Oleh: Prof. Dr. KH. Nasaruddin Umar, MA (Profil)
Imam Besar Masjid Istiqlal Jakarta/Guru Besar Tafsir UIN Syarif Hidayatullah/Rektor Perguruan Tinggi Ilmu al-Qur’an
PERBEDAAN adalah Sunnatullah. Dengan demikian, siapapun termasuk agama manapun tidak akan pernah mengubah prinsip ini. Di antara faktor penyebab terjadinya konflik keagamaan ialah adanya ketidakrelaan masing-masing kelompok menerima perbedaan. Besarnya semangat untuk melihat orang lain sekeyakinan dirinya dengan melancarkan misi dan dakwah, termasuk dengan kekerasan. Memaksakan kekerasan atas dasar dan tujuan apapun tidak bisa diterima akal sehat dan ajaran agama. Allah Swt menegaskan di dalam Al-Qur’an: Tidak ada paksaan untuk (memasuki) agama (Islam). (Q.S. al-Baqarah/2:256).
Di dalam NKRI kita perlu meyakinkan kepada segenap orang bahwa perbedaan itu betul-betul kehendak Tuhan (Divine order). Dalam Islam prinsip ini ditegaskan dalam ayat: Dan jikalau Tuhanmu menghendaki, tentulah beriman semua orang yang di muka bumi seluruhnya. Maka apakah kalian (hendak) memaksa manusia supaya mereka menjadi orang-orang yang beriman semuanya? (Q.S. Yunus/10:99). Perhatikan ayat ini menggunakan kata lau (wa lau sya’ Rabbuka), yang dalam kebiasaan Al-Qur’an jika digunakan kata lau, bukannya in atau idza yang memiliki arti yang sama, yaitu “jika”. Kekhususan penggunaan lau adalah isyarat sebuah pengandaian yang tidak akan pernah mungkin terjadi atau terwujud. Kata idza mengisyaratkan makna kepastian akan terjadinya sesuatu, sedangkan kata in mengisyaratkan kemungkinan kedua-duanya, bisa terjadi atau bisa tidak terjadi. Ayat ini juga dipertegas potongan ayat berikutnya yang menggunakan kalimat bertanya (shigat istifhamiyyah): Apakah kalian (hendak) memaksa manusia supaya mereka menjadi orang-orang yang beriman semuanya? Dalam ilmu Balaghah, salah satu cabang ilmu bahasa Arab, shigat istifhamiyyah tersebut menegaskan ketidakmungkinannya hal yang dipertanyakan.

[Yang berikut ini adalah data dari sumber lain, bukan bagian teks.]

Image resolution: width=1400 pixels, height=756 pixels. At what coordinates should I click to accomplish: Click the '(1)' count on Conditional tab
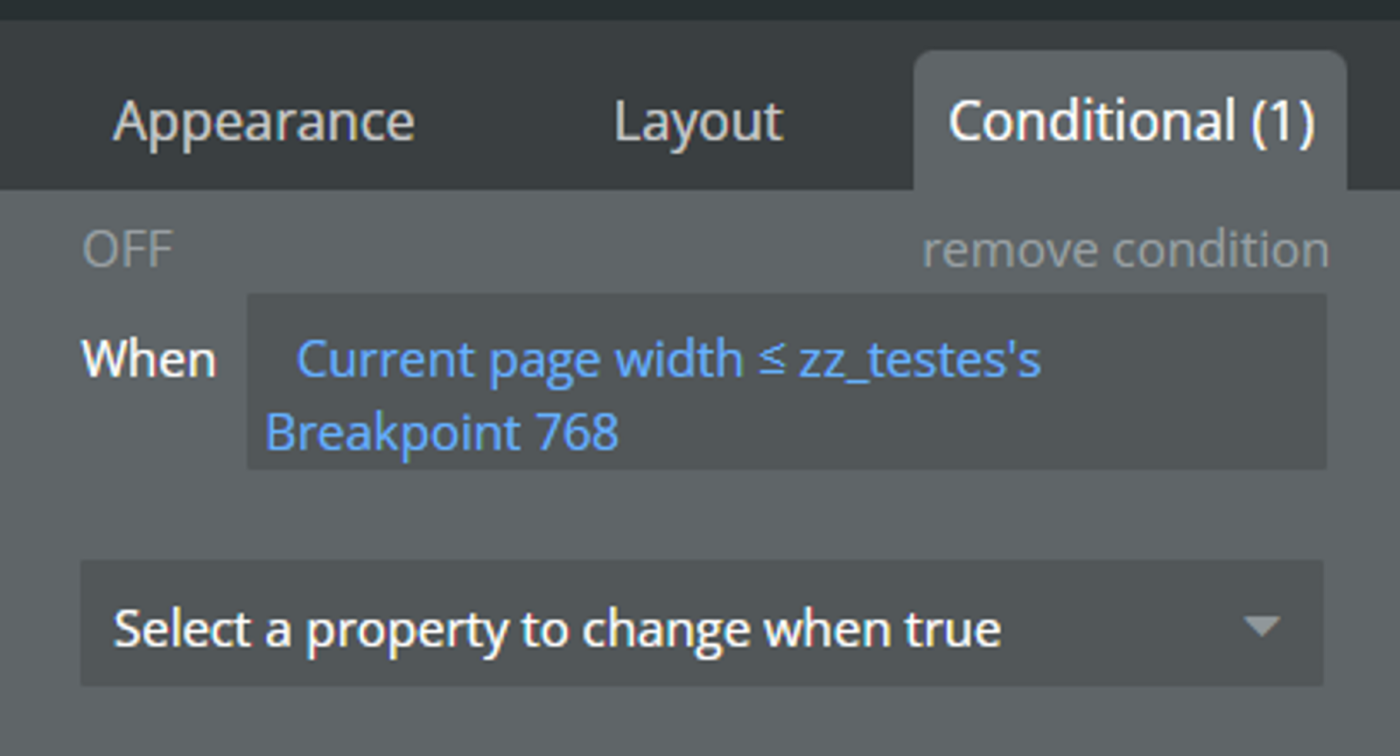pos(1283,122)
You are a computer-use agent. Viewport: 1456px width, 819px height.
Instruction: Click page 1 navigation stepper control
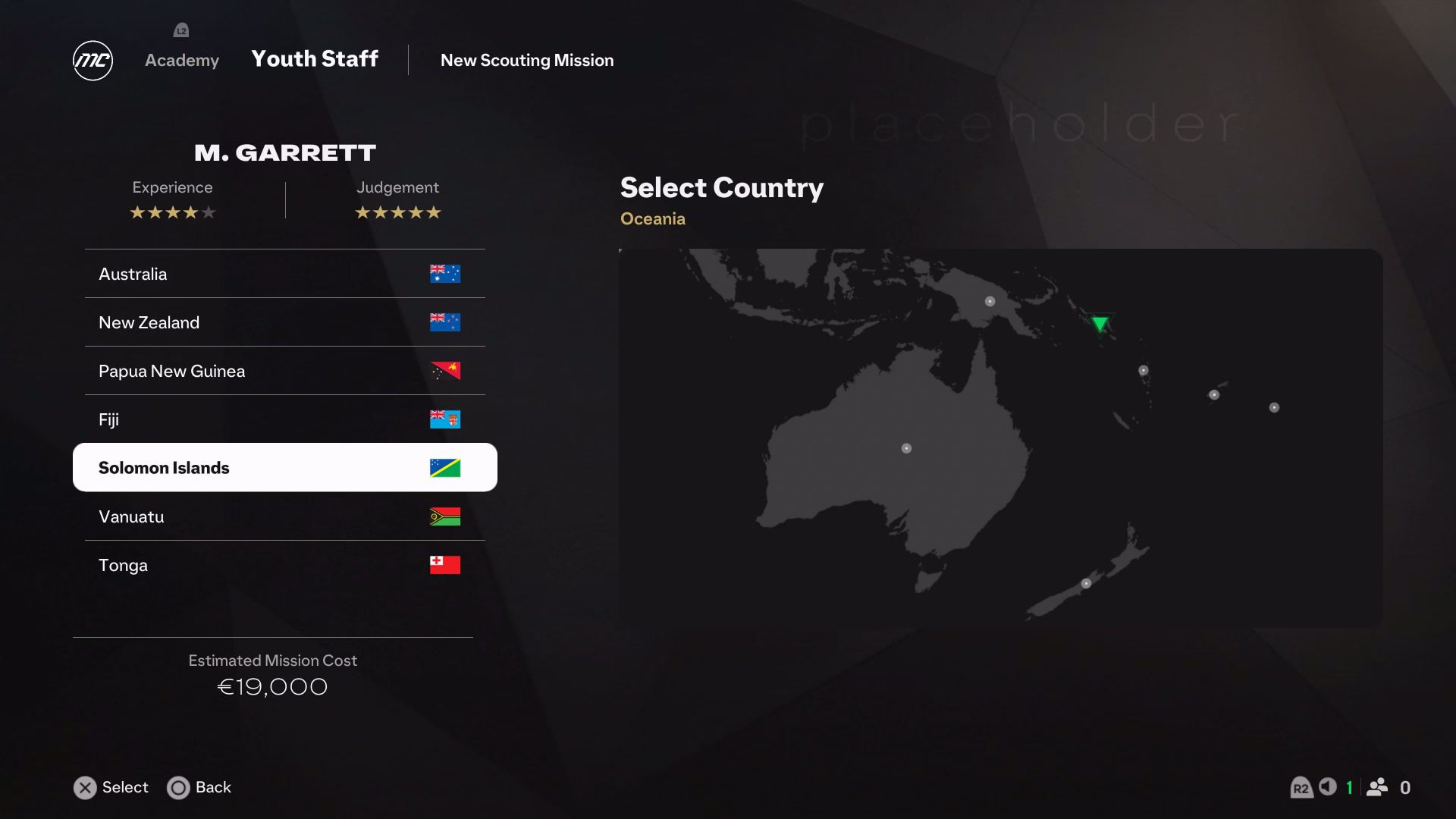coord(1349,787)
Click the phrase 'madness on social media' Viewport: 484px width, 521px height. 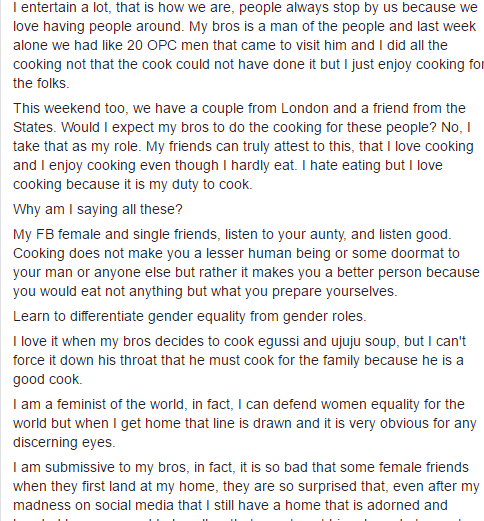point(107,505)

Menyampaikan misi dakwah dan petunjuk adalah sebuah keniscayaan setiap orang, apalagi tokoh agama, namun untuk menerima atau menolak petunjuk itu hak prerogatif Allah Swt, sebagaimana dinyatakan dalam Al-Qur’an: Sesungguhnya kamu tidak akan dapat memberi petunjuk kepada orang yang kamu kasihi, tetapi Allah memberi petunjuk kepada orang yang dikehendaki-Nya. (Q.S. al- Qashash/28:56).
Banyak ayat lain yang mendukung bahwa perbedaan dan pluralitas di dalam masyarakat sudah merupakan ketentuan Allah Swt, seperti yang dinyatakan di dalam ayat: Di dalam ayat lain Allah Swt lebih tegas menekankan bahwa perbedaan setiap umat sudah dirancang sedemikian rupa: “Untuk tiap-tiap umat di antara kamu, Kami berikan aturan dan jalan yang terang. Sekiranya Allah menghendaki, niscaya kamu dijadikan-Nya satu umat (saja), tetapi Allah hendak menguji kamu terhadap pemberian-Nya kepadamu, maka berlomba-lombalah berbuat kebajikan”. (Q.S. al-Maidah/5:48). Dalam ayat lain Allah Swt memberikan suatu pernyataan indah: “Janganlah kamu (bersama-sama) masuk dari satu pintu gerbang, dan masuklah dari pintu-pintu gerbang yang berlain-lain”. (Q.S. Yusuf/12:67).
Sebagai warga NKRI yang baik, sebaiknya kita tidak perlu mempertanyakan mengapa Allah Swt menciptakan hambanya tidak seragam. Dalam perspektif tasawuf dijelaskan bahwa semuanya itu sesungguhnya sebagai perwujudan nama-nama-Nya (al-asma’ al-husna’) yang bermacam-macam. Setiap nama-nama tersebut menuntut pengejawantahan di dalam realitas alam raya. Allahu a’lam.